Hoana Hadfield, seorang peserta protes dari Wellington, mengungkapkan, “Saya di sini untuk cucu-cucu saya, anak-anak saya, dan untuk anak-anak mereka.” Ini adalah pertama kalinya ia ikut serta dalam protes, yang menunjukkan betapa pentingnya perjuangan ini tidak hanya untuk generasi sekarang, tetapi juga untuk masa depan masyarakat Maori. Pesan yang disampaikan melalui protes ini adalah tentang pentingnya persatuan dan solidaritas di antara masyarakat adat, yang berjuang untuk mempertahankan hak-hak mereka atas tanah, budaya, dan pengakuan yang telah dijamin melalui perjanjian bersejarah.
Protes ini tidak hanya berfungsi sebagai bentuk penolakan terhadap RUU Prinsip Perjanjian, tetapi juga sebagai simbol perlawanan terhadap ketidakadilan yang dirasakan oleh masyarakat Maori selama bertahun-tahun.
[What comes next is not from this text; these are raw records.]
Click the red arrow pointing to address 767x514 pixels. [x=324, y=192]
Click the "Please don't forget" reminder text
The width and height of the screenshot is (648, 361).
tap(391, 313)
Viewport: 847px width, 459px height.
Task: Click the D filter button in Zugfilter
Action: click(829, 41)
Melalui aksi ini, mereka menunjukkan bahwa mereka tidak akan diam saja dalam menghadapi ancaman terhadap hak-hak mereka, dan mereka siap untuk terus memperjuangkan keadilan dan pengakuan yang seharusnya mereka dapatkan. Dalam konteks yang lebih luas, protes ini juga menjadi simbol persatuan dan solidaritas antara masyarakat Maori dan pendukung hak-hak masyarakat adat di Selandia Baru. Dalam menghadapi tantangan besar ini, banyak yang berharap agar suara mereka dapat didengar oleh pemerintah dan legislatif, serta agar perubahan yang lebih adil dan setara dapat diwujudkan di masa depan.